Le operazioni militari dell’Anfal furono svolte da truppe regolari della Prima e della Quinta Armata, rinforzata da unità di polizia politica e altri battaglioni speciali. La Guardia Repubblicana prese parte alle operazioni nella prima parte della campagna. Ma fu quando Alì il Chimico arrivò a dirigerla che la campagna militare si trasformò in genocidio.
Secondo i racconti di qualche sopravvissuto e di un ufficiale iracheno (poi passato ai curdi) agli inviati di Human Rights Watch, Alì il Chimico raccontò di una riunione, nella primavera del 1987, a cui erano presenti: i governatori arabi di Erbil, Kirkuk, Dohuk e Suleimaniyeh, (le quattro principali città curde del kurdistan dell’Iraq), comandanti della Prima e della Quinta Armata e le figure più importanti del partito Baath.
In quell’occasione Alì il Chimico ordinò che «nessuna casa rimanga in piedi nei villaggi curdi della provincia di Erbil». In un successivo incontro, nella stessa Erbil, Alì fu sentito minacciare la corte marziale per chi avesse trasgredito ai suoi ordini.
Lo stesso ufficiale racconta: «Presi due carri militari pieni di esplosivo da un deposito a Erbil. Ho requisito 200 bulldozer ai civili di Erbil e abbiamo cominciato a distruggere i villaggi fatti con il fango con i bulldozer e a far saltare con la dinamite le strutture in cemento. Le truppe entravano all’alba; i pozzi venivano coperti e l’elettricità tagliata. Dopo che il lavoro ingegneristico era terminato, Alì controllava con l’elicottero. Se qualche tipo di struttura era rimasta in piedi, al comandante di quella sezione veniva ordinato di tornare a finire il lavoro».
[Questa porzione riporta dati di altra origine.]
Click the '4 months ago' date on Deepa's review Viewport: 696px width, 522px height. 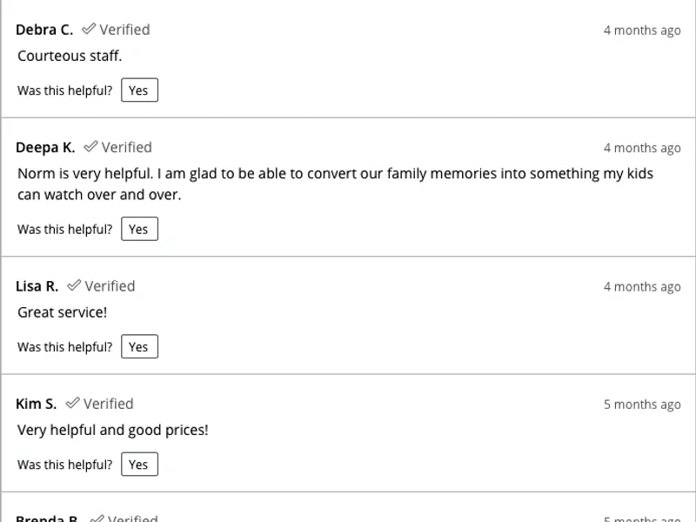click(x=642, y=148)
In caso di resistenza attiva, l’Esercito avrebbe dovuto aprire il fuoco; se la resistenza fosse continuata, l’intero villaggio sarebbe stato messo a ferro e a fuoco e la popolazione uccisa. L’evacuazione dei villaggi comportava l’esecuzione immediata per chi si fosse rifiutato di andarsene.
Per chi accettava di partire, la destinazione erano spesso le riserve nel sud del Paese dove i curdi erano costretti a vivere da prigionieri. Chi partiva veniva spesso separato dalle proprie famiglie, uomini da un lato, donne e bambini dall’altro.
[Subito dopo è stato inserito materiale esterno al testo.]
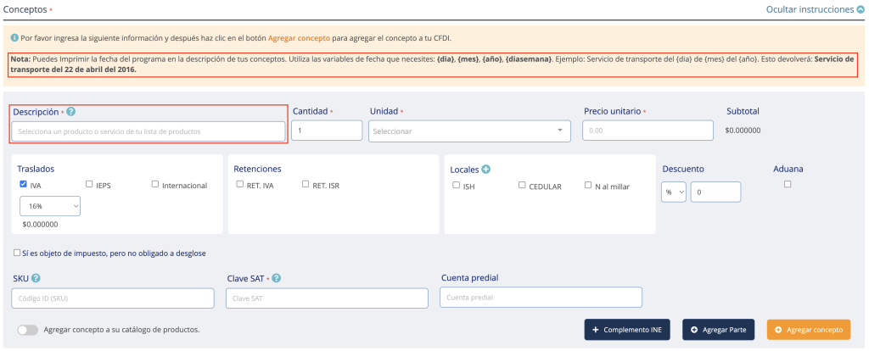Click the info icon in the instructions banner
869x351 pixels.
pyautogui.click(x=14, y=38)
Durante l’operazione Anfal, sono stati distrutti 4000 villaggi e a tutt’oggi mancano all’appello 182.000 persone (donne, bambini, anziani, malati, e perfino persone disabili).
Per la prima volta, quei 10 sopravvissuti all’operazione Al Anfal stanno affrontando una realtà terribile, quello di essere sicuri che i loro figli, fratelli o sorelle sono stati oggetto di una campagna di sterminio di massa, che assomiglia nella sua brutalità al massacro nazista.
Non una singola persona che era scomparsa durante la campagna militare Anfal del 1988 è ritornata viva. La verità è nascosta nelle sabbie nei deserti dell’Iraq. Finora sono state trovate molte fosse comuni, non ultima quella trovata al confine con l’Arabia Saudita che conteneva 2.700 corpi, tutti vestiti in abiti tradizionali curdi.
Human Rights Watch, nel suo rapporto annuale, ha definito la campagna di Anfal un vero è proprio genocidio contro il popolo curdo a differenza della pulizia etnica praticata dai serbi nei confronti dei bosniaci o il massacro tribale in Rwanda. Sottolineando che lo sterminio Al Anfal ha ricevuto relativamente poca attenzione all’estero in particolare in Occidente che allora sosteneva il regime di Saddam per contrastare l’espansionismo della rivoluzione iraniana allora.